> _Teks yang ditampilkan_:
BAB I PENDAHULUAN
1.1 Latar Belakang Masalah Dalam suatu negara, pembangunan bertujuan untuk mewujudkan hidup yang lebih baik dari sebelumnya. Karena itu keberhasilan suatu pembangunan sedikit banyak ditentukan oleh pemerintah mampu mengatasi masalah yang berkaitan dengan dana atau uang. Permasalahan dalam melaksanakan pembangunan, selalu berkaitan dengan masalah kemiskinan, dimana masalah kemiskinan ini merupakan masalah yang sulit diselesaikan dari dulu hingga sekarang. Beberapa
timbulnya
kemiskinan
setiap
tahun
disebabkan
kurangnya atau tidak adanya pendidikan, tidak memiliki keterampilan yang sesuai dengan pasar kerja, sedikit lapangan kerja yang tersedia, penghasilan yang diperoleh kurang memadai, dan lahan yang semakin menyempit. Oleh sebab itu orang-orang yang tidak memiliki pendidikan dan keterampilan, tidak memiliki pekerjaan tetap dan layak, dan tidak memiliki penghasilan inilah yang kemudian mencoba segala upaya untuk tetap bertahan hidup salah satunya dengan menjadi seorang pemulung, pengamen, pengemis, gelandangan, dan lain-lain. Selain itu menjadi
seorang gelandangan dan pengemis penghasilannya bahkan ada yang lebih besar dibanding pekerja tetap dan layak. Gelandangan adalah orang yang hidup dalam keadaan tidak sesuai dengan norma kehidupan yang layak dalam masyarakat setempat serta tidak mempunyai tempat tinggal dan pekerjaan yang tetap dan mengembara ditempat umum. Pengemis adalah orang-orang yang mendapat penghasilan dengan meminta-minta ditempat umum dengan berbagai cara dan alasan untuk mengharap belasan kasian dari orang lain. Sedangkan
gelandangan pengemis adalah
seseorang
yang hidup
menggelandang dan sekaligus mengemis dimuka umum. Peraturan Daerah nomor 12 tahun 2008 Kota Pekanbaru pada pasal 2 ayat 1, 2, dan 3 yang mengatur tentang gelandangan dan pengemis. Keberadaan gelandangan dan pengemis yang semakin merajalela di Kota Pekanbaru, jelas meresahkan masyarakat. Khususnya pengguna jalan karena gelandangan dan pengemis ini sering berkeliaran di perempatan dan jalan-jalan pusat kota. Gelandangan dan pengemis di Kota Pekanbaru semakin bertindak tidak sewajarnya, mereka melakukan aksinya dengan berbagai cara, mulai dari mengamen dengan alat musik seadanya, membersihkan kaca mobil yang berhenti, sampai berpura-pura cacat, ada juga yang meminta-minta dengan memaksa. Selain itu bagi perusahaan rumah makan dan restoran, gelandangan dan pegemis dengan lantang memasuki restoran dan rumah makan seenaknya, meski dilarang pengelolah tetap saja bersikeras masuk.

> _Data yang diberikan_:
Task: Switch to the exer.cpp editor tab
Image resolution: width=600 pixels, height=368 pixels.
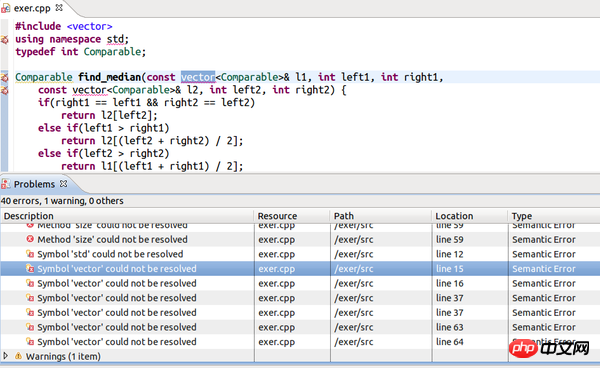Action: pyautogui.click(x=33, y=8)
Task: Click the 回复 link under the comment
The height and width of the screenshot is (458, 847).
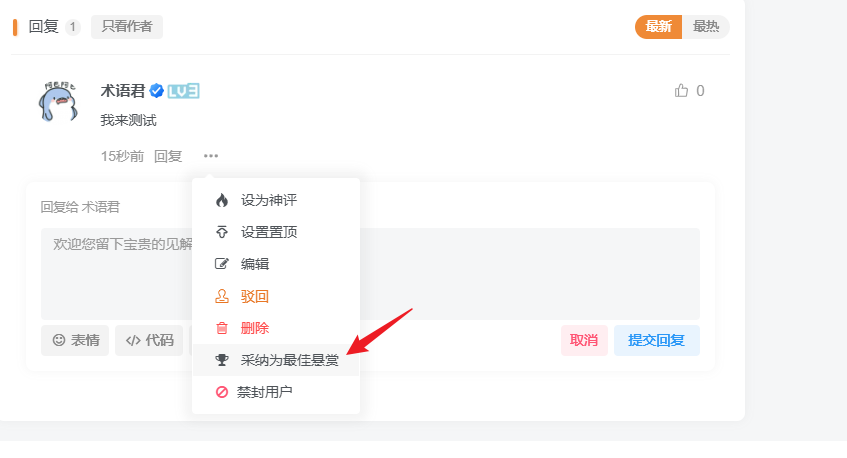Action: (x=168, y=156)
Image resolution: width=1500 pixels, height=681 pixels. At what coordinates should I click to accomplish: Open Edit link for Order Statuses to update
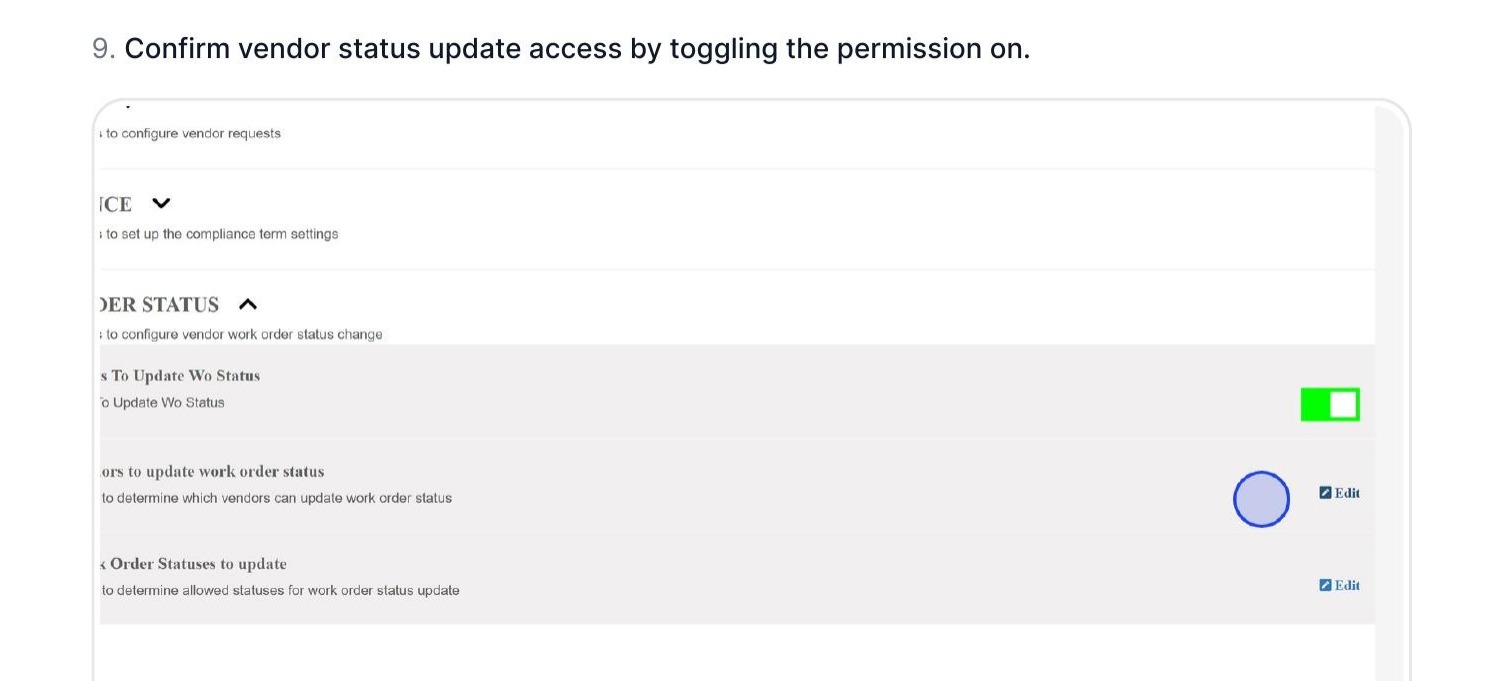pos(1346,585)
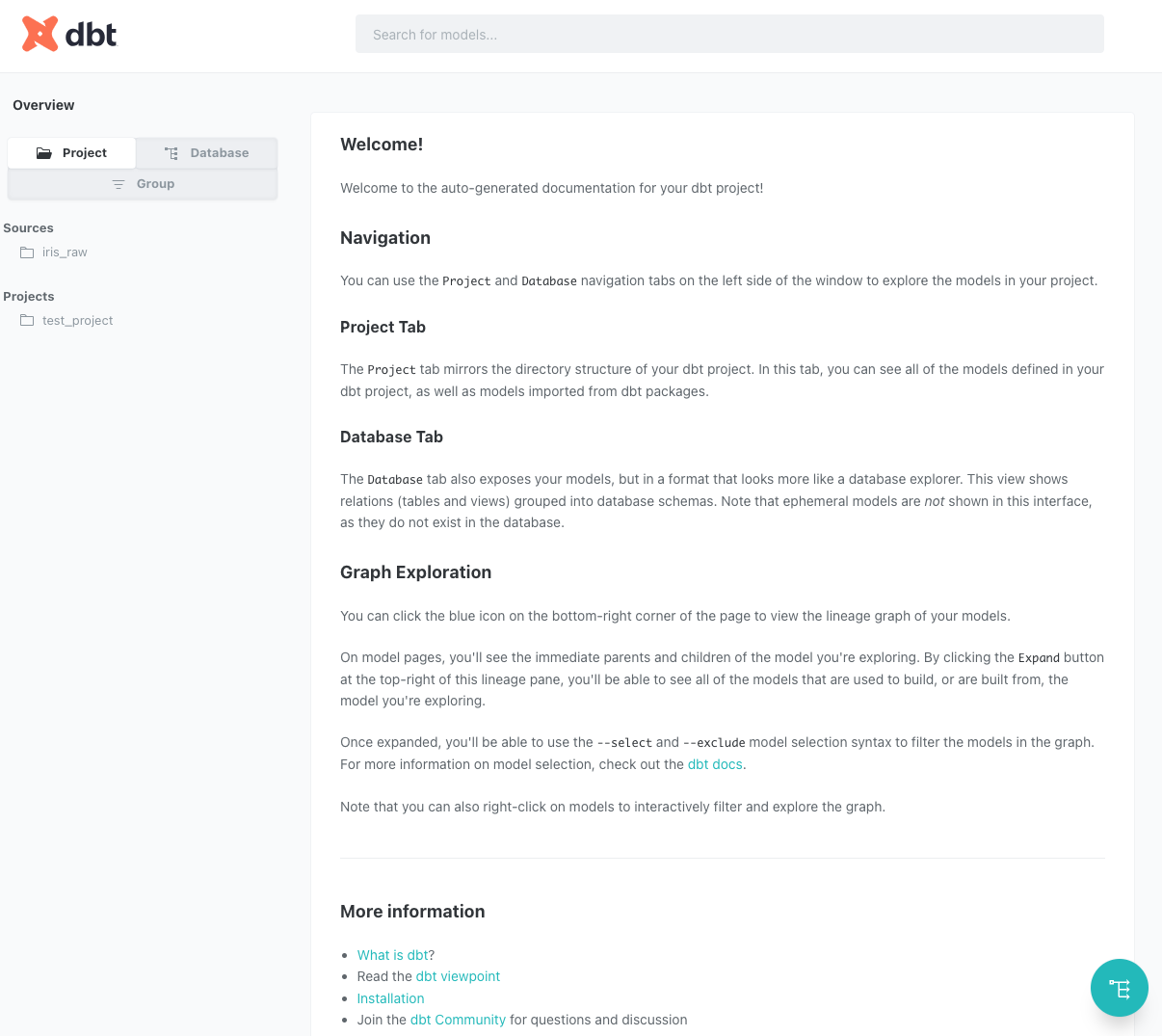Expand the iris_raw source

point(65,252)
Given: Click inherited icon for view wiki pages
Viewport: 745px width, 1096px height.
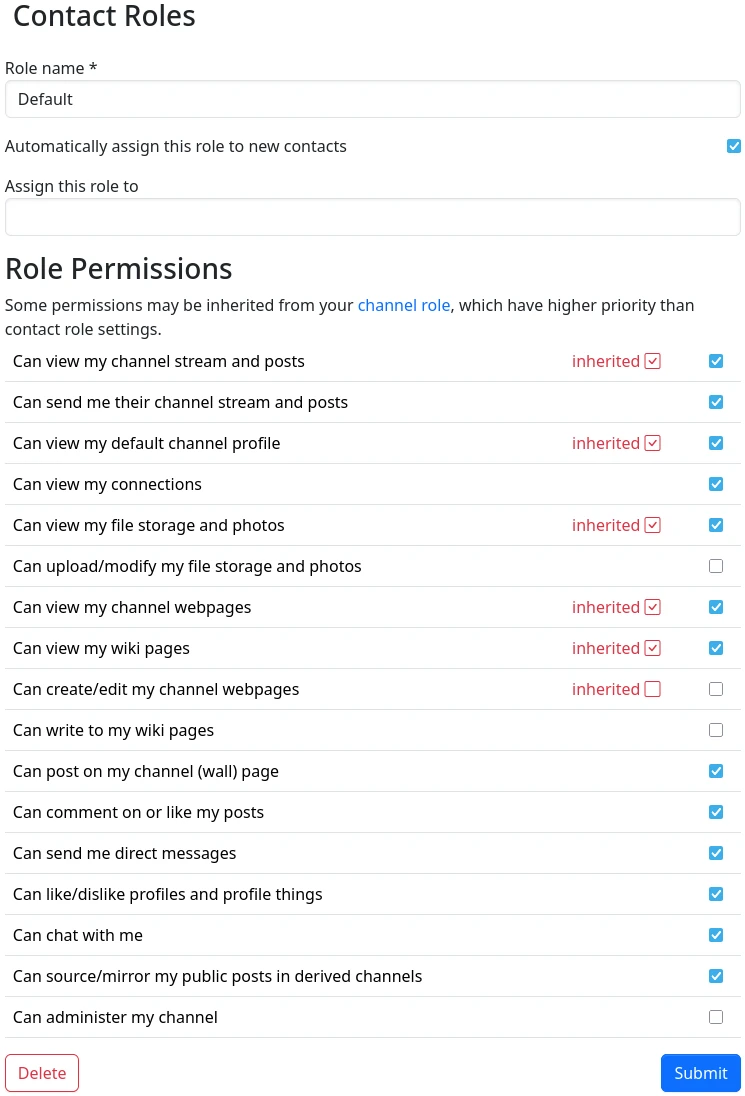Looking at the screenshot, I should [x=653, y=648].
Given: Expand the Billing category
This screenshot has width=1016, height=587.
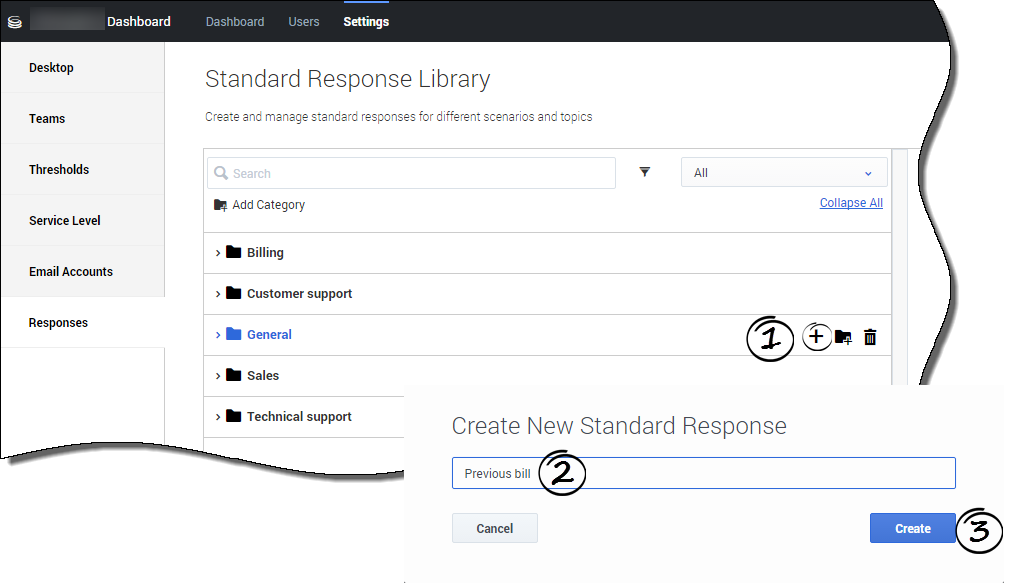Looking at the screenshot, I should [x=218, y=253].
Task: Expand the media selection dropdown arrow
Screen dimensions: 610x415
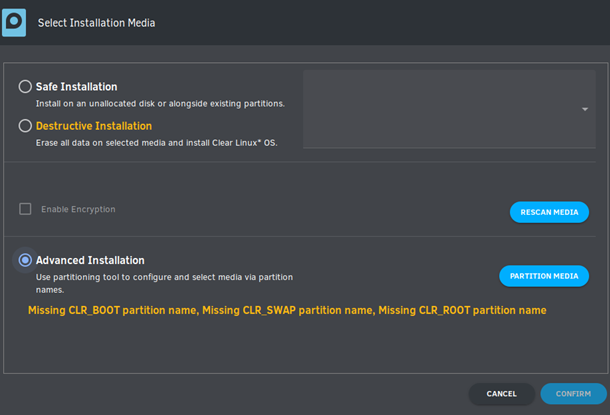Action: pyautogui.click(x=585, y=109)
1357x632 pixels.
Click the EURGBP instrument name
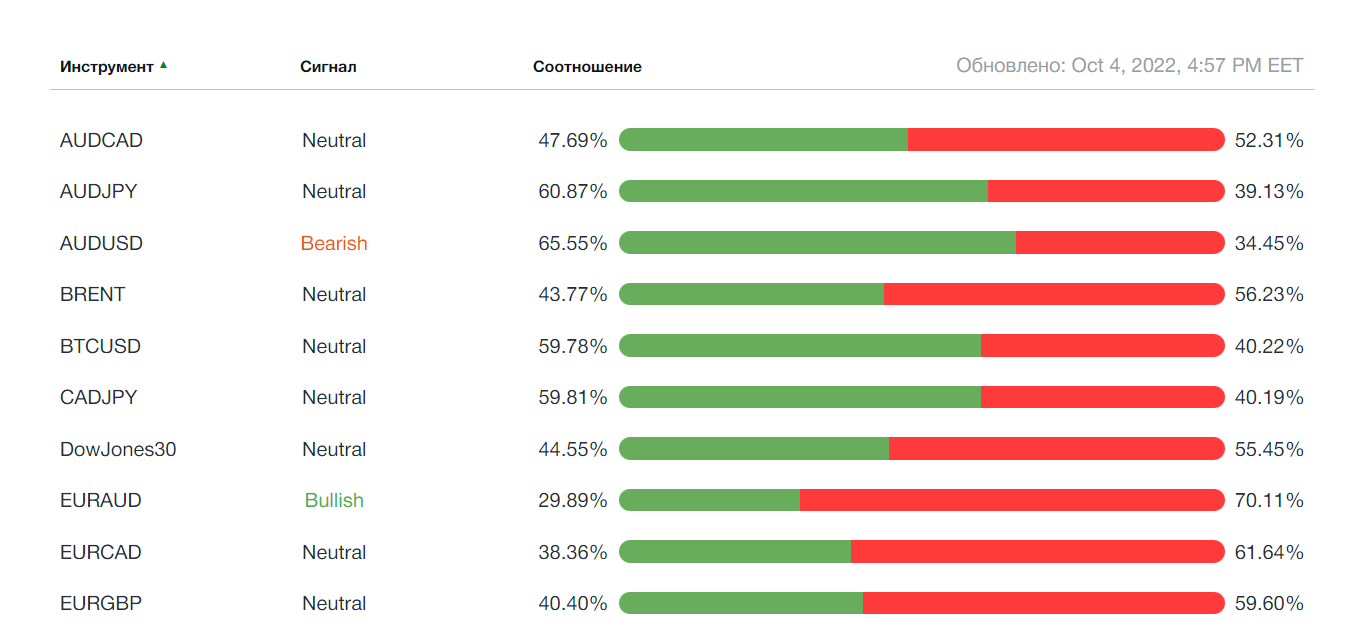(x=100, y=604)
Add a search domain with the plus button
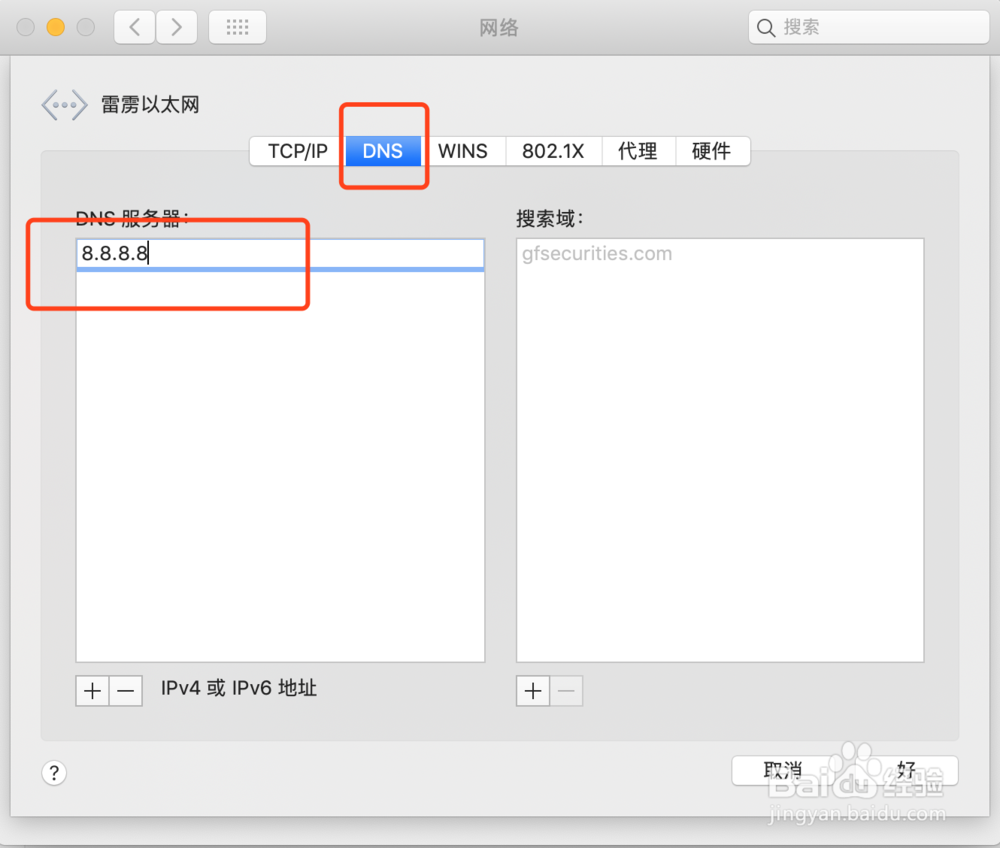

> _Permintaan_: Tentukan apakah setiap pernyataan berikut sesuai dengan teks tentang gelandangan dan pengemis di Kota Pekanbaru di atas, lalu jawab ya atau tidak disertai kutipan persis dari teks yang menjadi penentunya: (a) Gelandangan dan pengemis di Kota Pekanbaru diatur oleh Peraturan Daerah nomor 12 tahun 2008. (b) Penghasilan gelandangan dan pengemis selalu lebih kecil daripada penghasilan pekerja tetap. (c) Gelandangan memiliki tempat tinggal yang tetap.

> _Penyelesaian_:
(a) Ya: "Peraturan Daerah nomor 12 tahun 2008 Kota Pekanbaru pada pasal 2 ayat 1, 2, dan 3 yang mengatur tentang gelandangan dan pengemis."
(b) Tidak: "penghasilannya bahkan ada yang lebih besar dibanding pekerja tetap dan layak."
(c) Tidak: "tidak mempunyai tempat tinggal dan pekerjaan yang tetap."